Assignment
Please repeat, exactly as written, every line from the one containing "Image resolution: width=1000" through the last line of the records, both included, and leave out any pictures.
• • • • • • •
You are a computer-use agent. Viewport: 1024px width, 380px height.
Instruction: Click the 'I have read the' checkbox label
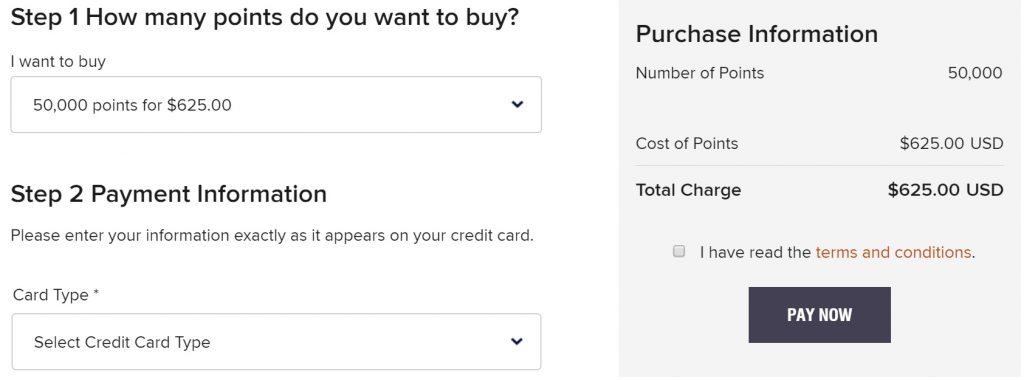point(756,252)
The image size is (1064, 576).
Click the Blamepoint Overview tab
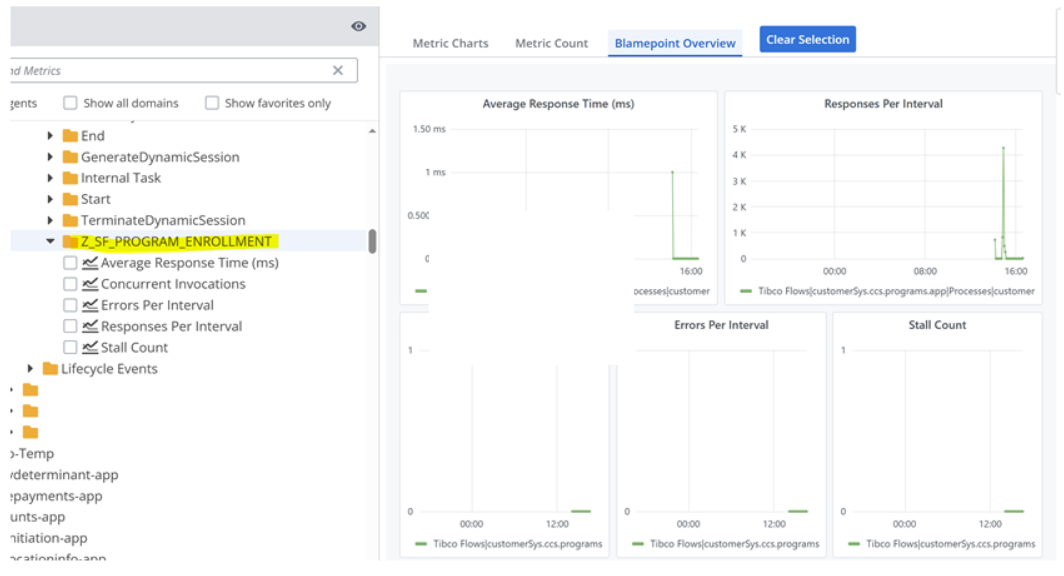675,43
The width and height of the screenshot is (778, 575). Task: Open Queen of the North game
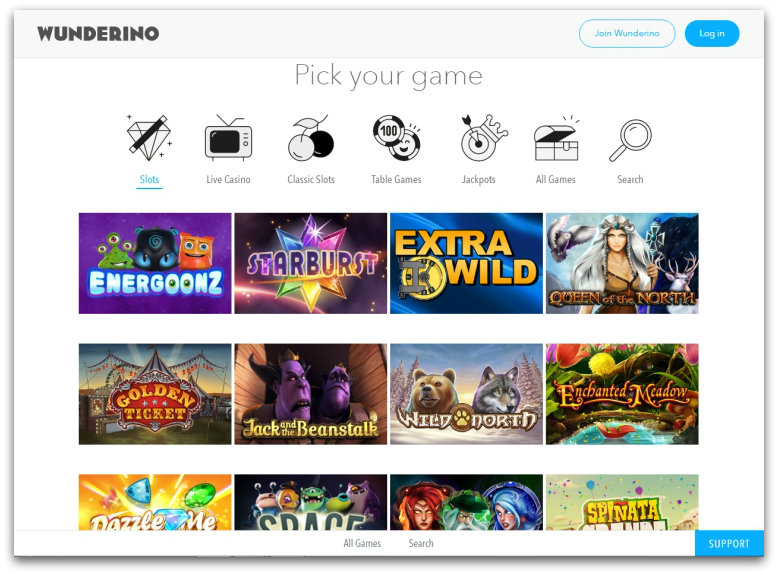(x=622, y=263)
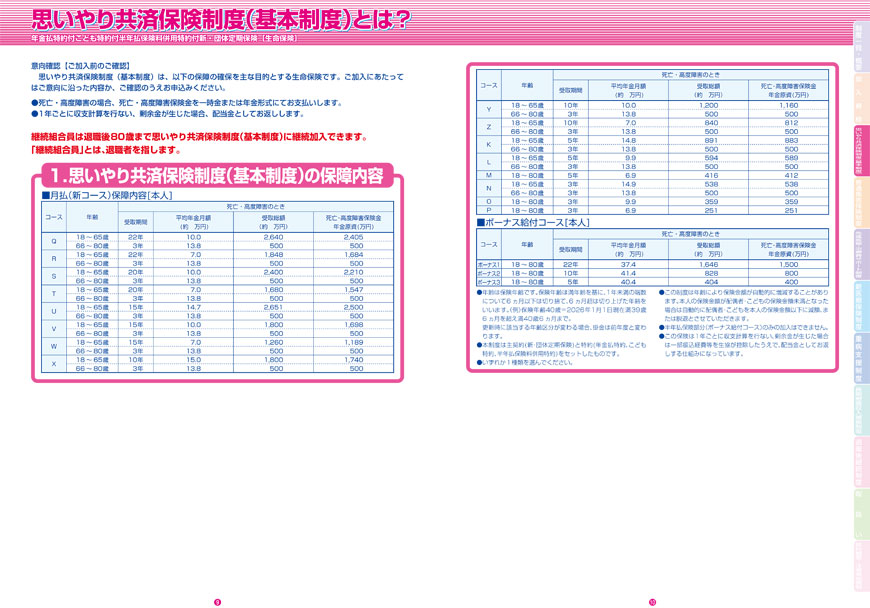870x608 pixels.
Task: Select course Y cell in right table
Action: point(489,108)
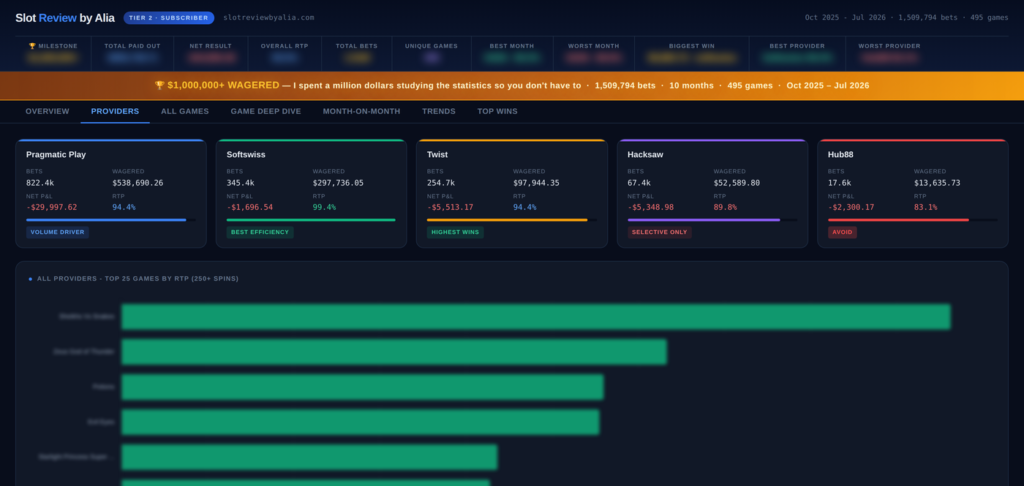1024x486 pixels.
Task: Click the trophy icon in the wagered banner
Action: click(x=159, y=86)
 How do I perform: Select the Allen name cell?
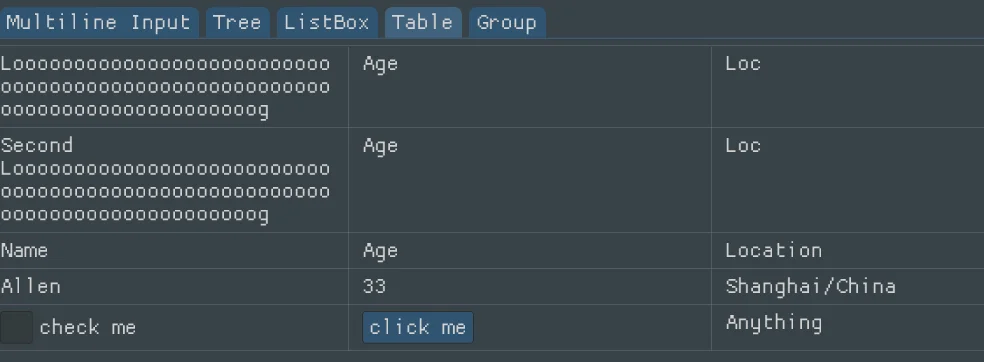[x=174, y=287]
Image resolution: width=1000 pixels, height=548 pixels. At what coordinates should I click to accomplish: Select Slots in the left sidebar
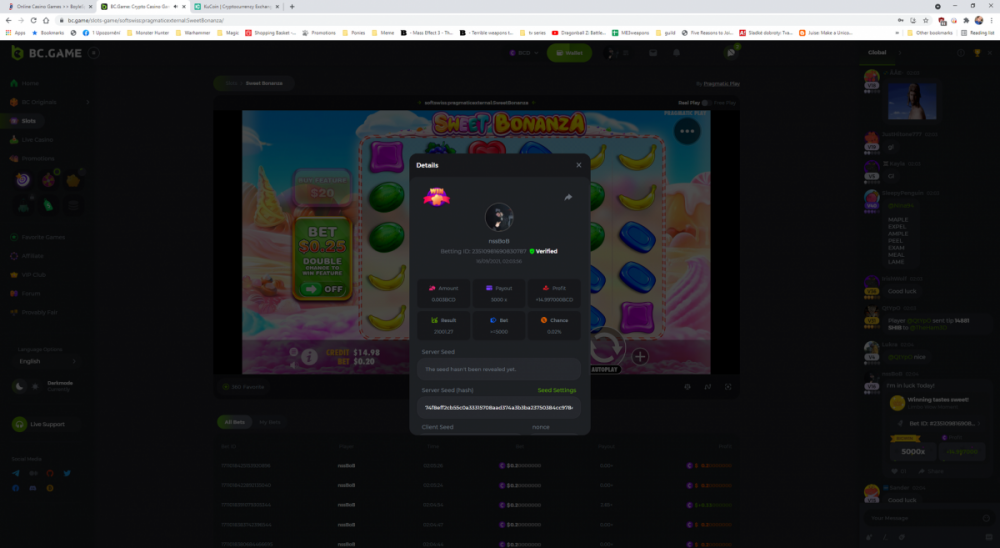28,121
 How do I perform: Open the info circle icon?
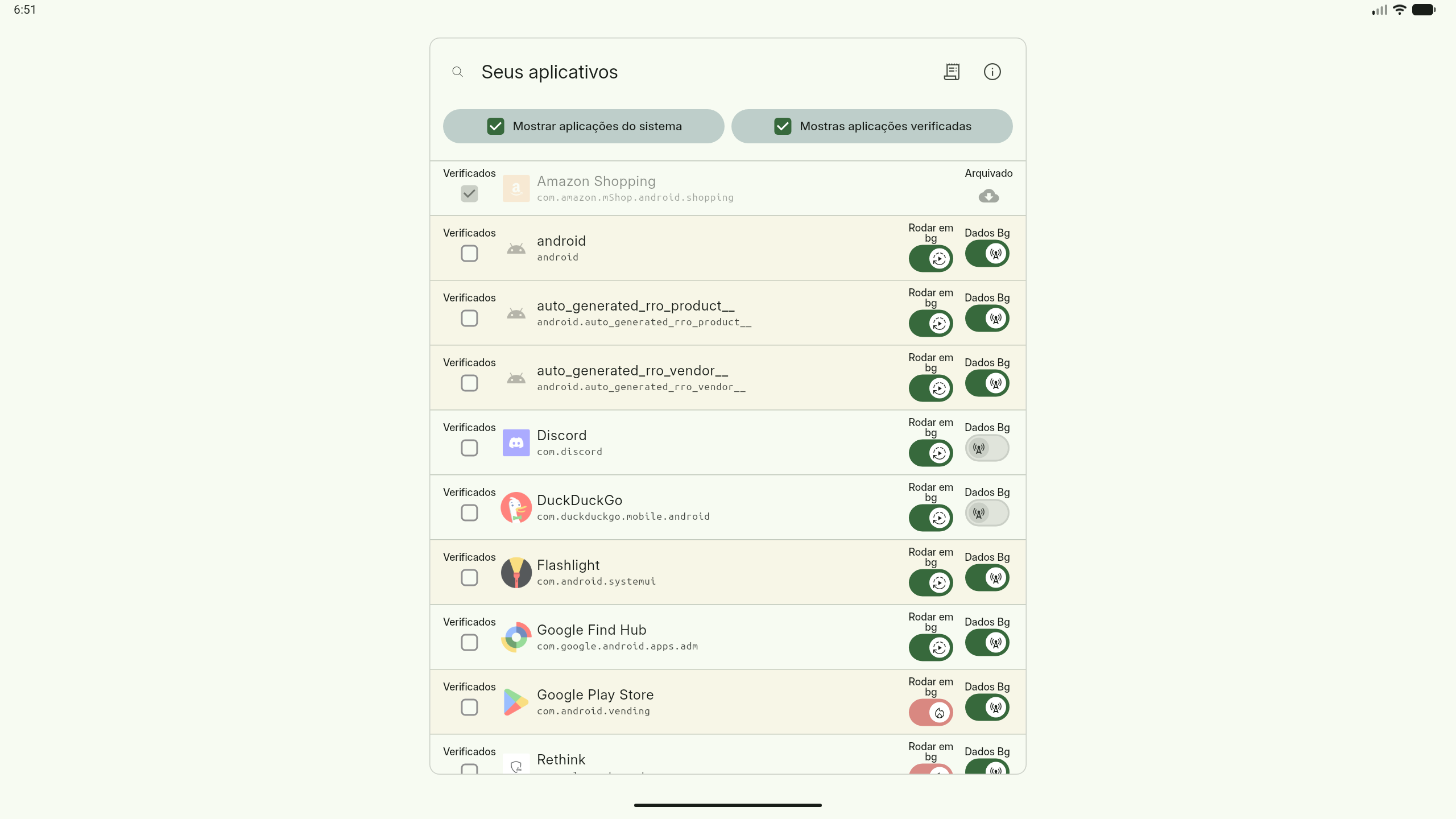click(992, 72)
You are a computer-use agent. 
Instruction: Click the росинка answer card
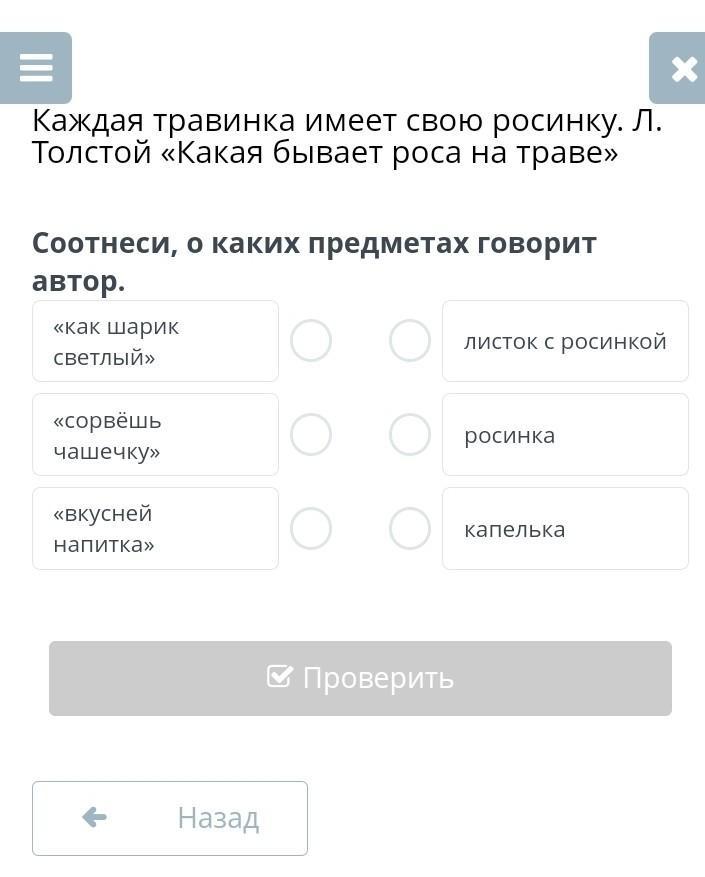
• • • • • • •
Response box
Image resolution: width=1000 pixels, height=548 pixels. At what coordinates should I click to accomplish: Select Slots in the left sidebar
28,121
 How do I perform: Open the info circle icon?
click(992, 72)
You are a computer-use agent. 
Instruction: Click the росинка answer card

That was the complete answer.